▸ **Problem to work on**
Print, exactly as written, the line in the entries below that contains "Screen dimensions: 1117x639" and every line after it up to and including the last. Omit pictures.

*** Opening Given records ***

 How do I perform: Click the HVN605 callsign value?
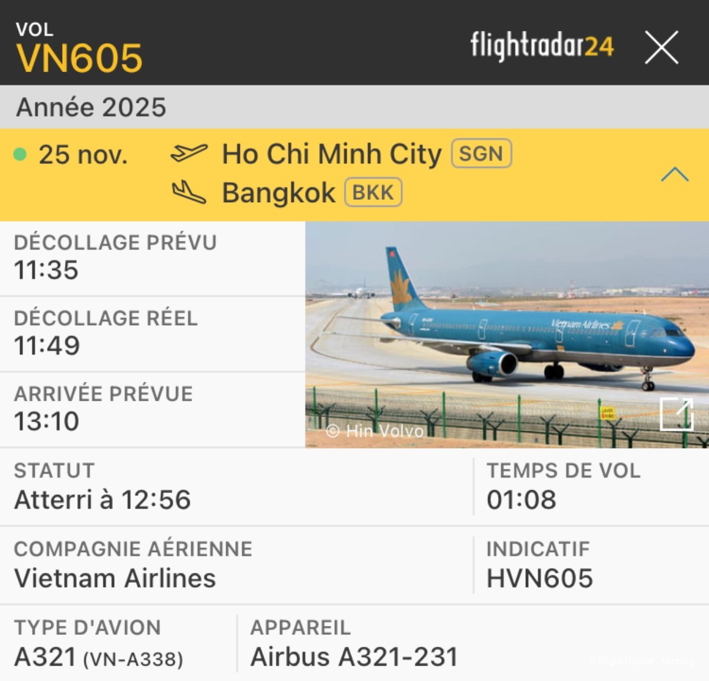point(539,578)
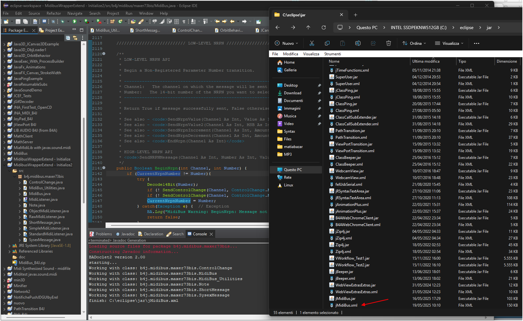Collapse all in Package Explorer
The image size is (523, 321).
[68, 38]
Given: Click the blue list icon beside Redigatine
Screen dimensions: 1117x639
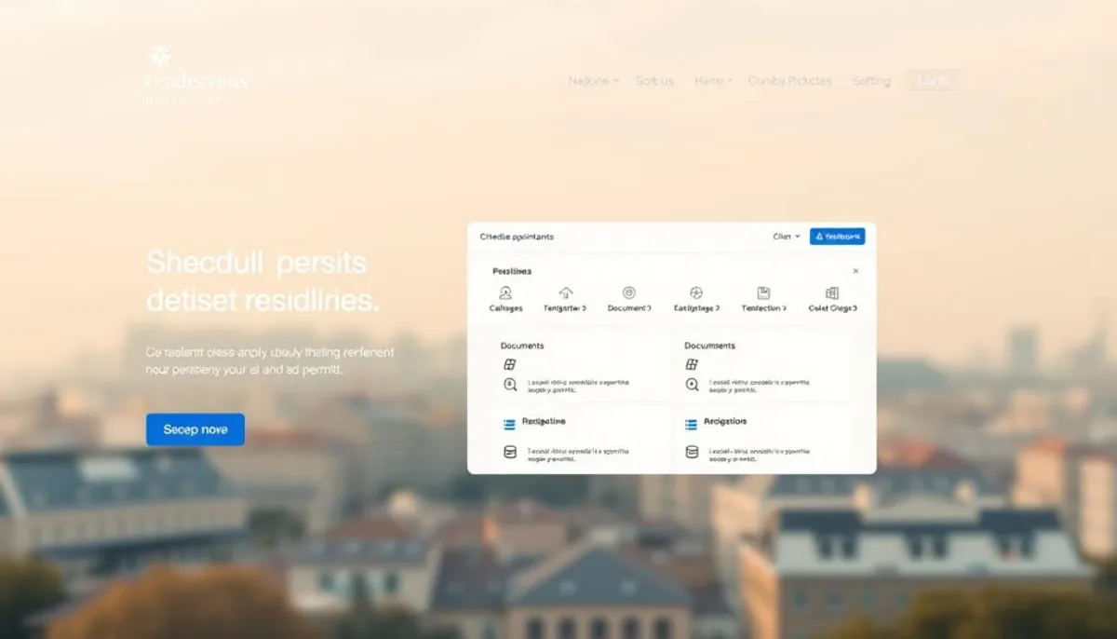Looking at the screenshot, I should (509, 422).
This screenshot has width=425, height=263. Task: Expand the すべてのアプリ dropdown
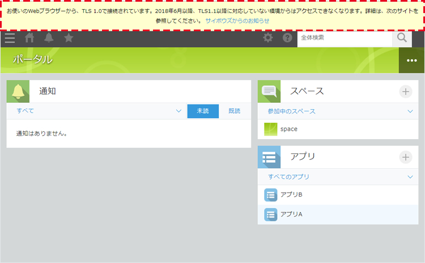[410, 177]
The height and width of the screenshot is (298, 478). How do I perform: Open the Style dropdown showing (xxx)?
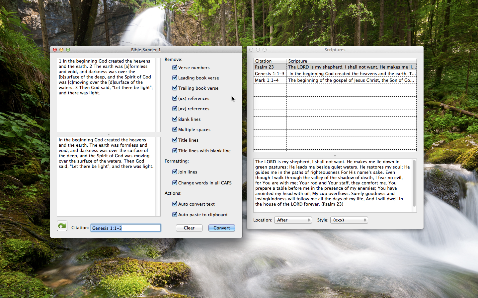click(349, 220)
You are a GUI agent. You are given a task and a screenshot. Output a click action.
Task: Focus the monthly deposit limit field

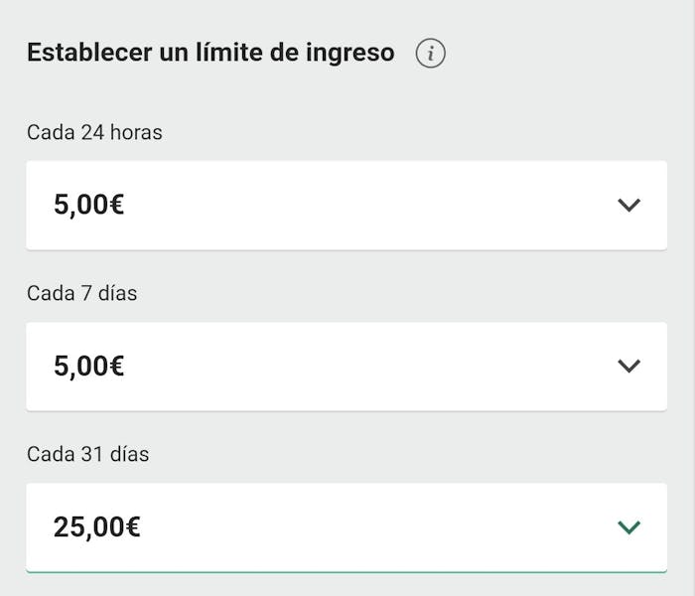[346, 526]
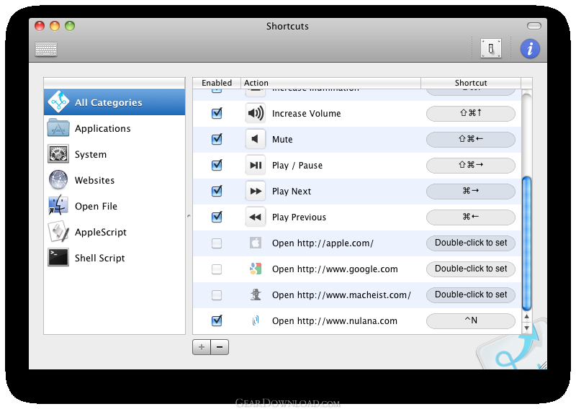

*** Closing Given records ***

▸ **Solution to this exercise**
Screen dimensions: 1117x639
Looking at the screenshot, I should (509, 422).
This screenshot has width=425, height=263. Task: Expand the すべてのアプリ dropdown
[410, 177]
The height and width of the screenshot is (298, 478). How do I perform: Open the Style dropdown showing (xxx)?
click(349, 220)
You are a GUI agent. You are given a task and a screenshot. Output a click action.
Task: Focus the monthly deposit limit field

[346, 526]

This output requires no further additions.